Records for locating described items:

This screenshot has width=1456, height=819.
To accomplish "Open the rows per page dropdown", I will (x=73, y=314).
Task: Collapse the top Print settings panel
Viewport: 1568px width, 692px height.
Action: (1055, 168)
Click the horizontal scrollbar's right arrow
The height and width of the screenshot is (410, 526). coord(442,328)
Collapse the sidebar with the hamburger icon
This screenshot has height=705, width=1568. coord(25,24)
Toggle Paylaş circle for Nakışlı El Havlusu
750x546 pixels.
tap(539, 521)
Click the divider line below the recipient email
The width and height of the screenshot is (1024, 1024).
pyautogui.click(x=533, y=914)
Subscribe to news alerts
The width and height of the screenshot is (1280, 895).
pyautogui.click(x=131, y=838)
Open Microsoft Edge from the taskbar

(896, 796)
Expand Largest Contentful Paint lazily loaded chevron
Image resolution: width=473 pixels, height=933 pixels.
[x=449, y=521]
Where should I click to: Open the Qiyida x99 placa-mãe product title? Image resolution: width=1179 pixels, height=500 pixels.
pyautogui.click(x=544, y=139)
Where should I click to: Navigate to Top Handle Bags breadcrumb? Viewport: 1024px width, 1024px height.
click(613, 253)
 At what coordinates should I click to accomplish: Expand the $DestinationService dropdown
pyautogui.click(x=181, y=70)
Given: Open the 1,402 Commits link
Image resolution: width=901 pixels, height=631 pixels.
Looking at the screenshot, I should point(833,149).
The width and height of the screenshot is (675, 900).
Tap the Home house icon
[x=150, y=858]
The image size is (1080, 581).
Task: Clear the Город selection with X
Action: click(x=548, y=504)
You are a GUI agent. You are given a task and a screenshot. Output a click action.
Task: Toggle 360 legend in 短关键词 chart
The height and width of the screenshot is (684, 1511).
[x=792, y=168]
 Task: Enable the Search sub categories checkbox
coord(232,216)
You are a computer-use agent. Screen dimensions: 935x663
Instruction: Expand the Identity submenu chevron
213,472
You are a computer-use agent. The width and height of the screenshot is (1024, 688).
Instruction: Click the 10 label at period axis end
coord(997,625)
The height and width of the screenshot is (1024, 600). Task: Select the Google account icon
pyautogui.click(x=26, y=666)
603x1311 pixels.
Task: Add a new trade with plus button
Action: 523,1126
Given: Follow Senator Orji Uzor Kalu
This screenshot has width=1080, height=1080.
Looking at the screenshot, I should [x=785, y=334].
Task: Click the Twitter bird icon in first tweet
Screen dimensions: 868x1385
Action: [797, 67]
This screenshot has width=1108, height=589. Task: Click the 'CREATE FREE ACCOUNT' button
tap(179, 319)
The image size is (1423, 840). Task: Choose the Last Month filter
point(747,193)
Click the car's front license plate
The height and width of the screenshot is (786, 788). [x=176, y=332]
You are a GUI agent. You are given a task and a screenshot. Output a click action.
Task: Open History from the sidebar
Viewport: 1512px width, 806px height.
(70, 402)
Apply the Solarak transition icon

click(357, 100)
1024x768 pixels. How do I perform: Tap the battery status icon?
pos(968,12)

> _Written problem_:
Output the lines of the records above as a JSON list of strings, with one string per line and no blank lines.

> _Solution_:
[
  "This screenshot has width=1456, height=819.",
  "To accomplish \"Open the rows per page dropdown\", I will (x=73, y=314).",
  "Task: Collapse the top Print settings panel",
  "Viewport: 1568px width, 692px height.",
  "Action: (1055, 168)",
  "Click the horizontal scrollbar's right arrow",
  "The height and width of the screenshot is (410, 526). coord(442,328)",
  "Collapse the sidebar with the hamburger icon",
  "This screenshot has height=705, width=1568. coord(25,24)",
  "Toggle Paylaş circle for Nakışlı El Havlusu",
  "750x546 pixels.",
  "tap(539, 521)",
  "Click the divider line below the recipient email",
  "The width and height of the screenshot is (1024, 1024).",
  "pyautogui.click(x=533, y=914)",
  "Subscribe to news alerts",
  "The width and height of the screenshot is (1280, 895).",
  "pyautogui.click(x=131, y=838)",
  "Open Microsoft Edge from the taskbar",
  "(896, 796)",
  "Expand Largest Contentful Paint lazily loaded chevron",
  "Image resolution: width=473 pixels, height=933 pixels.",
  "[x=449, y=521]",
  "Where should I click to: Open the Qiyida x99 placa-mãe product title? Image resolution: width=1179 pixels, height=500 pixels.",
  "pyautogui.click(x=544, y=139)",
  "Where should I click to: Navigate to Top Handle Bags breadcrumb? Viewport: 1024px width, 1024px height.",
  "click(613, 253)",
  " At what coordinates should I click to accomplish: Expand the $DestinationService dropdown",
  "pyautogui.click(x=181, y=70)",
  "Given: Open the 1,402 Commits link",
  "Image resolution: width=901 pixels, height=631 pixels.",
  "Looking at the screenshot, I should point(833,149).",
  "The width and height of the screenshot is (675, 900).",
  "Tap the Home house icon",
  "[x=150, y=858]",
  "The image size is (1080, 581).",
  "Task: Clear the Город selection with X",
  "Action: click(x=548, y=504)",
  "You are a GUI agent. You are given a task and a screenshot. Output a click action.",
  "Task: Toggle 360 legend in 短关键词 chart",
  "The height and width of the screenshot is (684, 1511).",
  "[x=792, y=168]",
  " Task: Enable the Search sub categories checkbox",
  "coord(232,216)",
  "You are a computer-use agent. Screen dimensions: 935x663",
  "Instruction: Expand the Identity submenu chevron",
  "213,472",
  "You are a computer-use agent. The width and height of the screenshot is (1024, 688).",
  "Instruction: Click the 10 label at period axis end",
  "coord(997,625)",
  "The height and width of the screenshot is (1024, 600). Task: Select the Google account icon",
  "pyautogui.click(x=26, y=666)",
  "603x1311 pixels.",
  "Task: Add a new trade with plus button",
  "Action: 523,1126",
  "Given: Follow Senator Orji Uzor Kalu",
  "This screenshot has width=1080, height=1080.",
  "Looking at the screenshot, I should [x=785, y=334].",
  "Task: Click the Twitter bird icon in first tweet",
  "Screen dimensions: 868x1385",
  "Action: [797, 67]",
  "This screenshot has width=1108, height=589. Task: Click the 'CREATE FREE ACCOUNT' button",
  "tap(179, 319)",
  "The image size is (1423, 840). Task: Choose the Last Month filter",
  "point(747,193)",
  "Click the car's front license plate",
  "The height and width of the screenshot is (786, 788). [x=176, y=332]",
  "You are a GUI agent. You are given a task and a screenshot. Output a click action.",
  "Task: Open History from the sidebar",
  "Viewport: 1512px width, 806px height.",
  "(70, 402)",
  "Apply the Solarak transition icon",
  "click(357, 100)",
  "1024x768 pixels. How do I perform: Tap the battery status icon?",
  "pos(968,12)"
]